# **PANDAS**

#### **Data Processing using Pandas library (Benchmark)**

In [None]:
import pandas as pd
import re
import time
import psutil


> Standalone function to calculate and return processing metrics.
- Parameters:
    - df: pandas DataFrame being processed
    
- Returns:
    - A dictionary with metrics such as CPU usage, memory usage, processing time, etc.



In [None]:
def calculate_processing_metrics(df):

    # Record the start time
    start_time = time.time()

    # Get initial system metrics
    initial_cpu = psutil.cpu_percent(interval=1)
    initial_memory = psutil.virtual_memory().percent


    duplicate_count = (df.duplicated() == 1).sum()

    # Record the end time of the operation
    end_time = time.time()

    # Get final system metrics
    final_cpu = psutil.cpu_percent(interval=1)
    final_memory = psutil.virtual_memory().percent

    # Calculate processing time
    processing_time = end_time - start_time

    # Calculate throughput (assuming rows processed are equal to the DataFrame rows)
    throughput = len(df) / processing_time if processing_time > 0 else 0

    # Return the metrics as a dictionary
    # Return the metrics in a nicely formatted way
    metrics = (
        f"Total Rows Processed: {len(df):,} records\n"
        f"Total Processing Time: {processing_time:.4f} seconds\n"
        f"Initial CPU Usage: {initial_cpu:.2f}%\n"
        f"Final CPU Usage: {final_cpu:.2f}%\n"
        f"Memory Usage: {final_memory:.2f}%\n"
        f"Throughput (Records per Second): {throughput:.2f} records/sec"
    )

    return metrics

> **1. Loading Data**

We load the raw dataset from the `NST_News_Articles.csv` file.
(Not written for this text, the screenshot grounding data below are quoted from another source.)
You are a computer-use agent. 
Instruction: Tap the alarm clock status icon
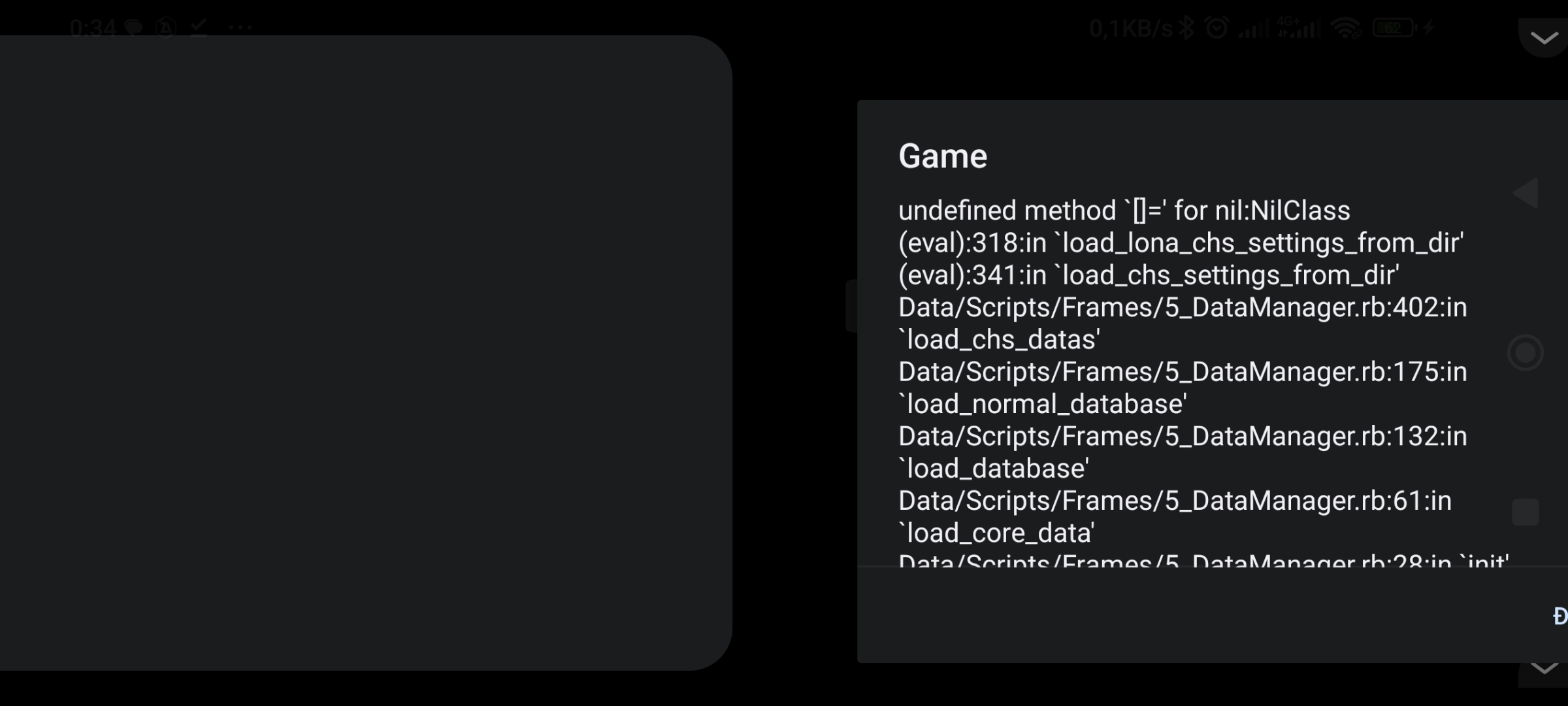[1217, 28]
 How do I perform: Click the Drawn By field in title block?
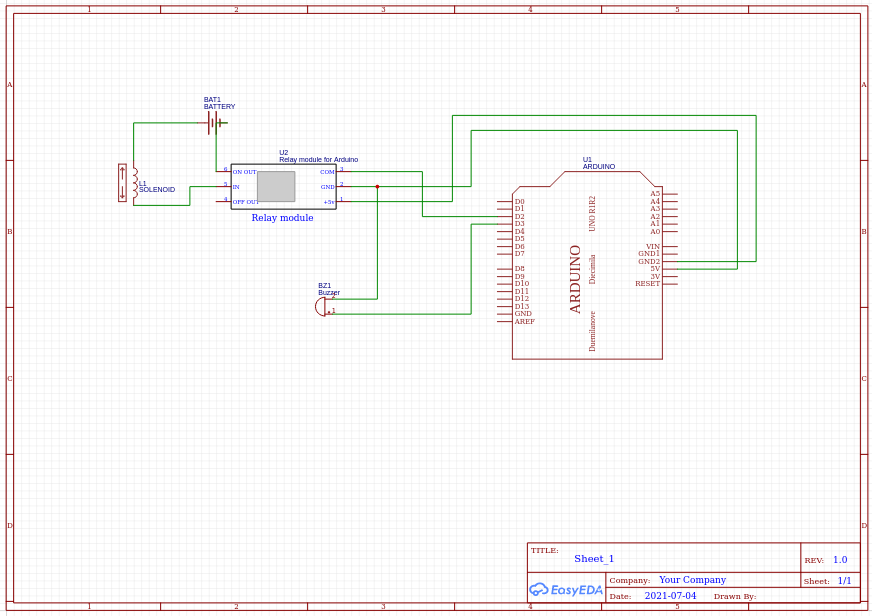(736, 596)
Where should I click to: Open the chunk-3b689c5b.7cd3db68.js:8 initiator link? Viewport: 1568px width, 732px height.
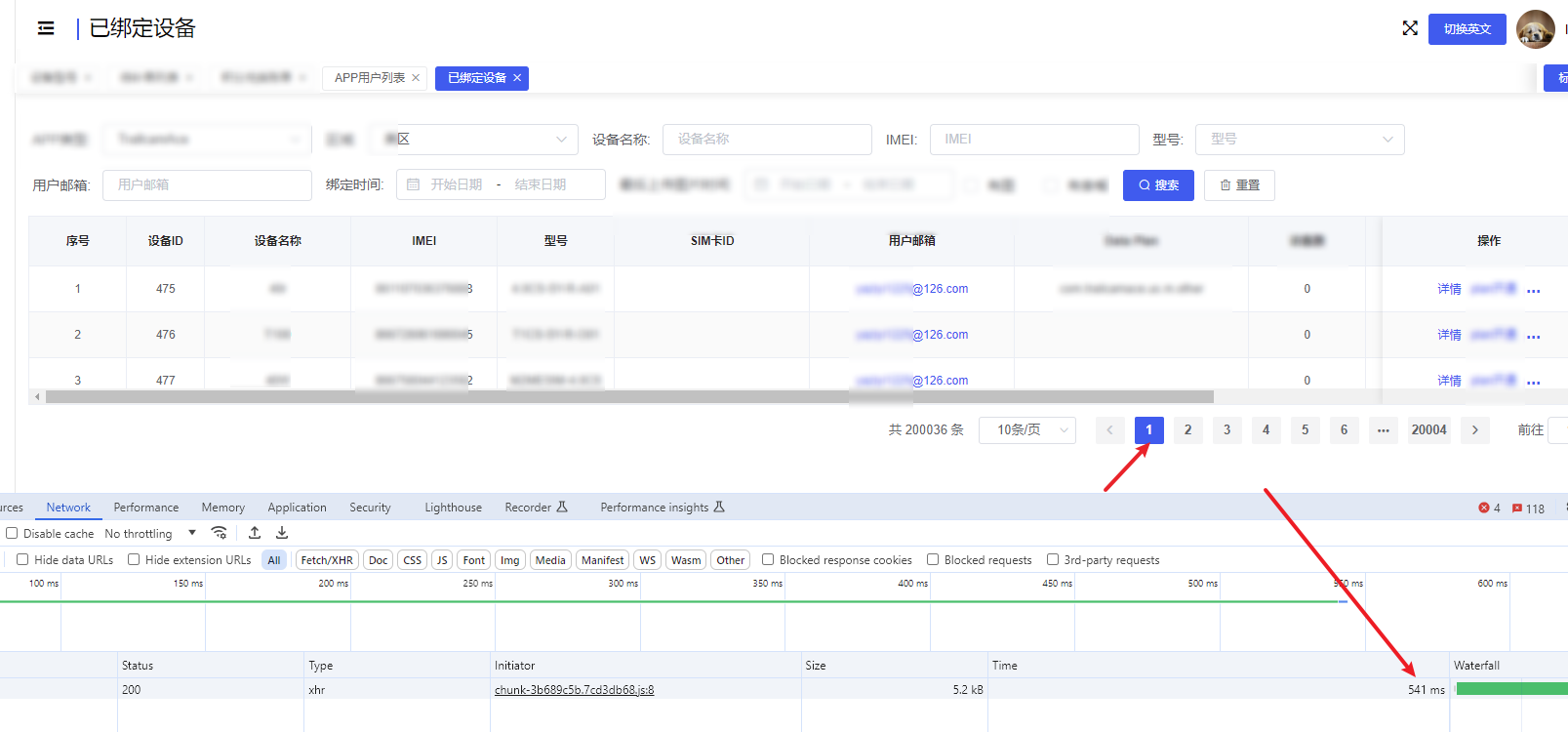[574, 690]
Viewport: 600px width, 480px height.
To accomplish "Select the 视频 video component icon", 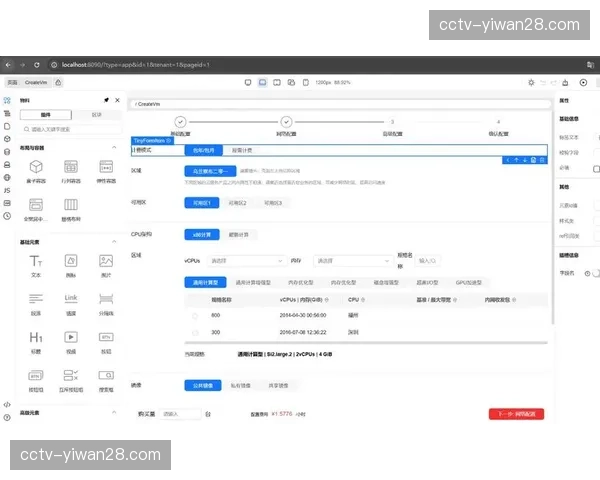I will 71,338.
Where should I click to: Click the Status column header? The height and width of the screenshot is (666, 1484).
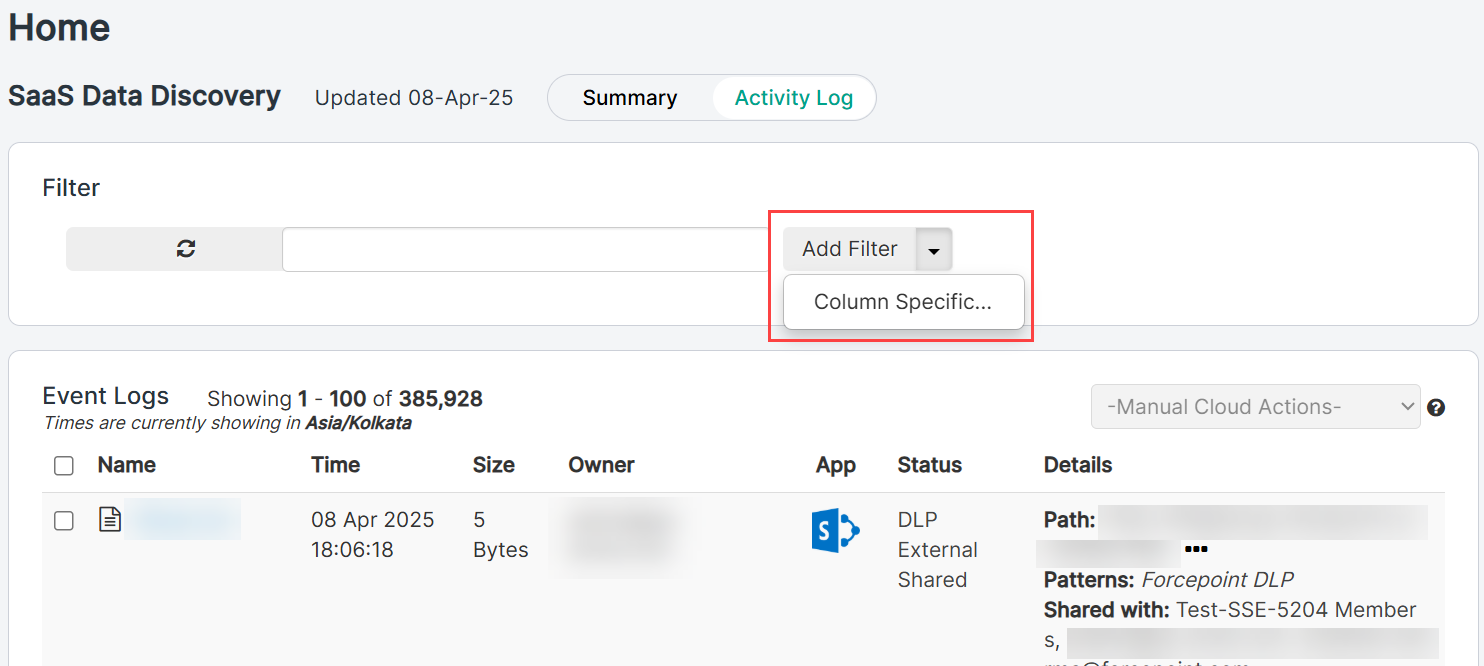click(929, 465)
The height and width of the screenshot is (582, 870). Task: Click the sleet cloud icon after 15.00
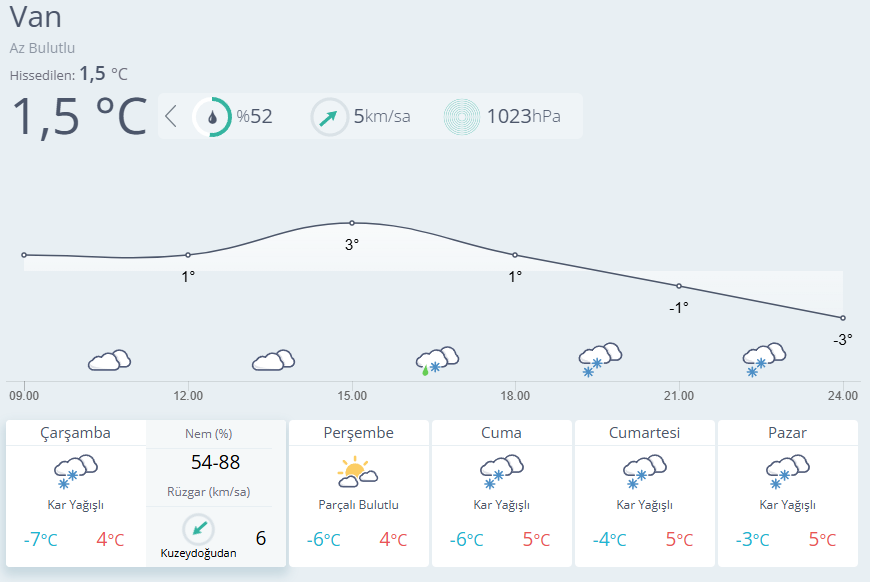point(436,361)
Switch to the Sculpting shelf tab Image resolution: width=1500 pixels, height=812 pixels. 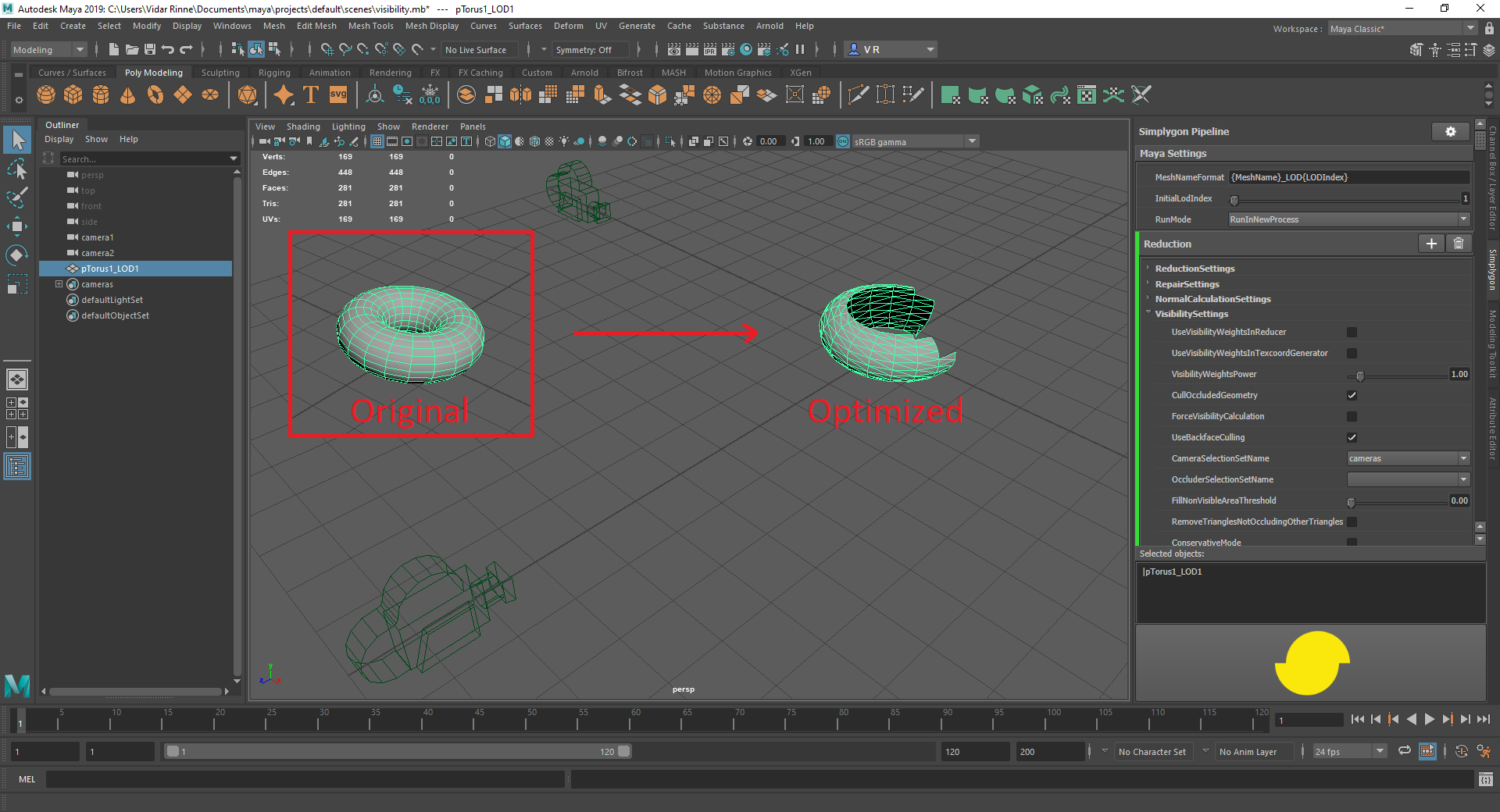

The dataset contains information such as the article's title, teaser, URL, and category.

In [None]:
rd = pd.read_excel("NST_News_Articles.xlsx")

print(calculate_processing_metrics(rd))

Total Rows Processed: 110,641 records
Total Processing Time: 1.1632 seconds
Initial CPU Usage: 62.50%
Final CPU Usage: 5.00%
Memory Usage: 21.50%
Throughput (Records per Second): 95121.45 records/sec


> **2. Handle Duplicated Data**

We remove any duplicate rows from the dataset to avoid redundant data.



In [None]:
df_cleaned = rd.drop_duplicates()
print(calculate_processing_metrics(df_cleaned))


Total Rows Processed: 106,473 records
Total Processing Time: 1.1389 seconds
Initial CPU Usage: 5.10%
Final CPU Usage: 5.50%
Memory Usage: 21.50%
Throughput (Records per Second): 93488.10 records/sec


> **3. Handle Missing Data**

We drop rows with missing values in key columns to maintain data quality.


In [None]:
df_cleaned = df_cleaned.dropna()
print(calculate_processing_metrics(df_cleaned))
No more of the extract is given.